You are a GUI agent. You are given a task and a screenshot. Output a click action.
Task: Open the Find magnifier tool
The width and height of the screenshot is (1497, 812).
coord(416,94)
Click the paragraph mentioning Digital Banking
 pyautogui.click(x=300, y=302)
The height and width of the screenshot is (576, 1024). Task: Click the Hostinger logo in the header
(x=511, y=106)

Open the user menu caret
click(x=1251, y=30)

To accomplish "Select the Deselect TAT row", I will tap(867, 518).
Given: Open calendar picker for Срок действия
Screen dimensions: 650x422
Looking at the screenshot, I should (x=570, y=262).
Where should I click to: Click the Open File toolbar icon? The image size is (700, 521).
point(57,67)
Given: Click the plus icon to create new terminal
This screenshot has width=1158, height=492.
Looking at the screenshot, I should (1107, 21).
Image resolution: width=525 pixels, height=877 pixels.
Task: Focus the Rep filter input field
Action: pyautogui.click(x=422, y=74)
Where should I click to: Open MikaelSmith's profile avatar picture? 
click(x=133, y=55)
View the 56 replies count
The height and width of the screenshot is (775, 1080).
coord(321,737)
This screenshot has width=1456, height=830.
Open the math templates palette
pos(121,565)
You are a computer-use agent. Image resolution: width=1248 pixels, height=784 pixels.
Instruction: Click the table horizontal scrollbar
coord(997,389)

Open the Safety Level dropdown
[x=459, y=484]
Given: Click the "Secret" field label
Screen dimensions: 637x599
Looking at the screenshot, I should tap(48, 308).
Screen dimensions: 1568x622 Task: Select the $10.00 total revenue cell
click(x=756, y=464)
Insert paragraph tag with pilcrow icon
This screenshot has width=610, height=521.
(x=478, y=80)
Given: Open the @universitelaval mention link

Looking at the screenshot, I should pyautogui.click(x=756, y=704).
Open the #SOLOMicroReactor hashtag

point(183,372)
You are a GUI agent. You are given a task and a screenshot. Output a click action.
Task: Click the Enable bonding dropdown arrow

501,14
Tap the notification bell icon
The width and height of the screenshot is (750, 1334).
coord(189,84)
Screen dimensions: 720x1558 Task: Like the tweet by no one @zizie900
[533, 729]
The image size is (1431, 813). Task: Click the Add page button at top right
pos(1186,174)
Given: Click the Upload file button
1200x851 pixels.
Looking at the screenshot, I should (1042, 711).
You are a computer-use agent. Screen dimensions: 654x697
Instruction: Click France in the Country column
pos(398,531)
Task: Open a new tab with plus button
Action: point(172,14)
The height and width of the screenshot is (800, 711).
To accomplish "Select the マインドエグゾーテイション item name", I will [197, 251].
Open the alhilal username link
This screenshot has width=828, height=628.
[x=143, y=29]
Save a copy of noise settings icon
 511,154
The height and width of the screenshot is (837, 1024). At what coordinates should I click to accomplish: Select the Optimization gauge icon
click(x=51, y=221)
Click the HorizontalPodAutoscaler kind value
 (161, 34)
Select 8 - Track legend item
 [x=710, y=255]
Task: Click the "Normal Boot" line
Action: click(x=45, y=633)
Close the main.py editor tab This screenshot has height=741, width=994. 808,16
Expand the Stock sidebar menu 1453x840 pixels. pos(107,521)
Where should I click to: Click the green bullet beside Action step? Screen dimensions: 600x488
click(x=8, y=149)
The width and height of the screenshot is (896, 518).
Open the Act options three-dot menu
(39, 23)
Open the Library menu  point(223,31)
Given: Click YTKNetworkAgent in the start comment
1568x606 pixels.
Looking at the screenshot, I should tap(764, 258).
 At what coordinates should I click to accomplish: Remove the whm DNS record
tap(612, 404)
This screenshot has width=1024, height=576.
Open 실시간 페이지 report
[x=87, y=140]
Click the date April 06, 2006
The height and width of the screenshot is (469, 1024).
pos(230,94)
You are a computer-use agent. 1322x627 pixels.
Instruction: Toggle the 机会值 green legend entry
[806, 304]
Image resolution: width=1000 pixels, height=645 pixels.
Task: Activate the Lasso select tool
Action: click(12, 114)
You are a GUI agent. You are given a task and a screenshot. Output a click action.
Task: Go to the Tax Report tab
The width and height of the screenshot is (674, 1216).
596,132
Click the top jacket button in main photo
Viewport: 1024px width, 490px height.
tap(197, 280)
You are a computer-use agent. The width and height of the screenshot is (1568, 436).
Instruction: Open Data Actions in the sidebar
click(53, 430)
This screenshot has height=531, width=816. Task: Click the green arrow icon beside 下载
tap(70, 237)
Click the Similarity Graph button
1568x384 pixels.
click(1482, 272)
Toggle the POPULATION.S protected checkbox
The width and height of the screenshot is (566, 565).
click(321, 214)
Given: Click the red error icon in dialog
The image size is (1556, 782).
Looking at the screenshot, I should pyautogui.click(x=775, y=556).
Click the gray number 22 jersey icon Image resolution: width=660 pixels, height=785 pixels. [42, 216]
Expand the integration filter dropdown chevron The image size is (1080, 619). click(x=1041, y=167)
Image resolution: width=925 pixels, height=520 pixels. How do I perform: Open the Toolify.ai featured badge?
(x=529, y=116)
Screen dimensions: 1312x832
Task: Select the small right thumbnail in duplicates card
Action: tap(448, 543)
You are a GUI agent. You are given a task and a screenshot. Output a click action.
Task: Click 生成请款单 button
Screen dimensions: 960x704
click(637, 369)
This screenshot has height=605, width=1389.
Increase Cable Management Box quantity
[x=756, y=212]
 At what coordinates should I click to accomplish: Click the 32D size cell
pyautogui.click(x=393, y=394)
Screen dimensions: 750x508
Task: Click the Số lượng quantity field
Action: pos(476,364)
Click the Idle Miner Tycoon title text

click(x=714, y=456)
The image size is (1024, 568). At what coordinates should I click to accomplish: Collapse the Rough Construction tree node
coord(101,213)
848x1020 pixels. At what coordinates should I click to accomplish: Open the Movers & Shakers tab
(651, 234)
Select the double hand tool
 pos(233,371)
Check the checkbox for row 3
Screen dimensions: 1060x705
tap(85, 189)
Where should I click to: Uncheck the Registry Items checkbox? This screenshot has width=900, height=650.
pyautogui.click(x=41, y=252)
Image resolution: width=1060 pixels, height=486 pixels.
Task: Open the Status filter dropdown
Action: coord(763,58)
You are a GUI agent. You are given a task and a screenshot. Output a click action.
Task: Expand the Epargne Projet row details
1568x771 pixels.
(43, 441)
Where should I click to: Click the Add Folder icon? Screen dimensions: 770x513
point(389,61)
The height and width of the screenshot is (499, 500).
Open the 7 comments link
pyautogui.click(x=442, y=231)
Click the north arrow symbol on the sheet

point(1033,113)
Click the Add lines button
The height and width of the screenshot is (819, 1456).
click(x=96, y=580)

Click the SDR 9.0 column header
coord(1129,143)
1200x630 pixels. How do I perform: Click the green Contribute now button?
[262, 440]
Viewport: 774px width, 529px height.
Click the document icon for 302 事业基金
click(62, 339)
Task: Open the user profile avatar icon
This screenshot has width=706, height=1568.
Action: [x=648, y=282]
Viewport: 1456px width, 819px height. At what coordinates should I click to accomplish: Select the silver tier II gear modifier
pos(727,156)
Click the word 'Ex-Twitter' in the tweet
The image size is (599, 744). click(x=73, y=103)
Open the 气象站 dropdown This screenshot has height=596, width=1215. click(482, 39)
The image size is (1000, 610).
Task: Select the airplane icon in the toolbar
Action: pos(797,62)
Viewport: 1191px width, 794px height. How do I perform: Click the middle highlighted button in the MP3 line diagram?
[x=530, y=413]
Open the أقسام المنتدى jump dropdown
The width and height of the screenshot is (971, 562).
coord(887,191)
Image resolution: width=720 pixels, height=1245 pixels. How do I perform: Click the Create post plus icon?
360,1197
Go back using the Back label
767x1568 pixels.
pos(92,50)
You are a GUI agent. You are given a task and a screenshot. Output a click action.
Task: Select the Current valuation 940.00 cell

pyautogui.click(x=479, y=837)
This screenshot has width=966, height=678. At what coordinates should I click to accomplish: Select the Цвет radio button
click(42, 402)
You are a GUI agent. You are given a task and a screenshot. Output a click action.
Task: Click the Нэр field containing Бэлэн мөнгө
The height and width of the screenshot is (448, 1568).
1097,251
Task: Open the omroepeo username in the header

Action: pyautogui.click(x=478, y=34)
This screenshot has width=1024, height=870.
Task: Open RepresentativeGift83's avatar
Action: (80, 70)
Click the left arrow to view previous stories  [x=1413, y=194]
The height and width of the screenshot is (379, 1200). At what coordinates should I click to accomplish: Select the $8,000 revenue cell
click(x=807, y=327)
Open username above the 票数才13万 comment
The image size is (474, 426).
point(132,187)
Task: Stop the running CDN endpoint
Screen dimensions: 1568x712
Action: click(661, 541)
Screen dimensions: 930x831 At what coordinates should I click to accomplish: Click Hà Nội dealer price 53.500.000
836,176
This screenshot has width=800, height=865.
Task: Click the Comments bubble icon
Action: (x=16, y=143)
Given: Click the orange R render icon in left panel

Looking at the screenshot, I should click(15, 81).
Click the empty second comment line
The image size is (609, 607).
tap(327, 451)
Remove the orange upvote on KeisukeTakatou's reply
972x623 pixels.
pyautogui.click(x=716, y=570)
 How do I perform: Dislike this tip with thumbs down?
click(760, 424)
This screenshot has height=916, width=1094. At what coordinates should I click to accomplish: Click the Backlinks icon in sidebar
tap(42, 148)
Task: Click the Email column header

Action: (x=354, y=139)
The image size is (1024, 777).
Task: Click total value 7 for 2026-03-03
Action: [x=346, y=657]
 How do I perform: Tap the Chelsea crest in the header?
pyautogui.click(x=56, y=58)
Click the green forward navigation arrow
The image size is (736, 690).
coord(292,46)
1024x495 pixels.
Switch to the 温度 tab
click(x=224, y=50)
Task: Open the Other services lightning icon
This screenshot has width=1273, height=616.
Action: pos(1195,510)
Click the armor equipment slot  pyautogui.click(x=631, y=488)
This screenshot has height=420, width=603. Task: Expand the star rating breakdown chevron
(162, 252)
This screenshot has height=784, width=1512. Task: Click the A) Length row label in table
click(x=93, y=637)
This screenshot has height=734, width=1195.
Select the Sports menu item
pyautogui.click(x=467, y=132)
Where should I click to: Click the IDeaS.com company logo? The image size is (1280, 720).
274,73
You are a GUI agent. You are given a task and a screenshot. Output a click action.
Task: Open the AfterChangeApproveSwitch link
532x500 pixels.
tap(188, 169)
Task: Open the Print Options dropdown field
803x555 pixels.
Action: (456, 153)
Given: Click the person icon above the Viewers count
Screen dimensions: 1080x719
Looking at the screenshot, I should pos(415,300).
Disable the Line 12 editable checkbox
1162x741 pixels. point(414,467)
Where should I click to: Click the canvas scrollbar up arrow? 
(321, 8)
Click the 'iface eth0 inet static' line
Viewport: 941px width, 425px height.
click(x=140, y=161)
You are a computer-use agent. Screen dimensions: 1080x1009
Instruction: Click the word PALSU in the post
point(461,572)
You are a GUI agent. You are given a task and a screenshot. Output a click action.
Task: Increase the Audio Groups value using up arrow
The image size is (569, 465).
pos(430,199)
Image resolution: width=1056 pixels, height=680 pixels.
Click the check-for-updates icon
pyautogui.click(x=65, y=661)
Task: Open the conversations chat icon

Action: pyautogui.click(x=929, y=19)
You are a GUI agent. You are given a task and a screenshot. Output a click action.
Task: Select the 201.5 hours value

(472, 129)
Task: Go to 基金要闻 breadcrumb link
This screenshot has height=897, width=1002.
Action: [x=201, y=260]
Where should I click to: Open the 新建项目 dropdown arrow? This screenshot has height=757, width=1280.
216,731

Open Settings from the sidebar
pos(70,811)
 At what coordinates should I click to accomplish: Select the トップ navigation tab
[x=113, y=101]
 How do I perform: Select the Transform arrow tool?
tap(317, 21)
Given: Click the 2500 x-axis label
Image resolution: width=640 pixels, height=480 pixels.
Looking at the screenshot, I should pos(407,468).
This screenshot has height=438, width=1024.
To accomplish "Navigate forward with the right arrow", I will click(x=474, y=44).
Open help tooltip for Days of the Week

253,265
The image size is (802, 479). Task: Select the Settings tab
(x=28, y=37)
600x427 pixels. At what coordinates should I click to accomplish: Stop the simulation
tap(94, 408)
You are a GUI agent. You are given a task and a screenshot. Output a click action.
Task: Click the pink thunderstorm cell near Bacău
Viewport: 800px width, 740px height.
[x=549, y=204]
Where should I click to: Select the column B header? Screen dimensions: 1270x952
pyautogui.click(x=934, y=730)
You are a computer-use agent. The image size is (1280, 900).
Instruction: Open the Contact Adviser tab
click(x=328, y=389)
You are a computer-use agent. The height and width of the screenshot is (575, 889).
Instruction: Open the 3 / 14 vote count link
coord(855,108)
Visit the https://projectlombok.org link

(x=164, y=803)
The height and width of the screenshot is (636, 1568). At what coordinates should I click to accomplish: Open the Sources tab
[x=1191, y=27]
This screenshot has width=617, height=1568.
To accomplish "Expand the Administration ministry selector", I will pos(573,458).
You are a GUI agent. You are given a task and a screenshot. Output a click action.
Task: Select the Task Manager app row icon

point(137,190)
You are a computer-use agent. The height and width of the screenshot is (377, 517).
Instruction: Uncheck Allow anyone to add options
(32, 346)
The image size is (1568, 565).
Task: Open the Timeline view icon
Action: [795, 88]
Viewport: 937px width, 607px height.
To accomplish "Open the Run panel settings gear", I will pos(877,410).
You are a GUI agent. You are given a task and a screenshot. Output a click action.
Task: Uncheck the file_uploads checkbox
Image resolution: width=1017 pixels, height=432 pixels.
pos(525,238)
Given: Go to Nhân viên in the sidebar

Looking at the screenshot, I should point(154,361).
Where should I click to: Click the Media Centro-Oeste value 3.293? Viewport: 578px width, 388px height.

--*--

Each line of the entries above that contains "using" must be copied into the answer.

[RESPONSE TO THE TASK]
Go back using the Back label
Task: Increase the Audio Groups value using up arrow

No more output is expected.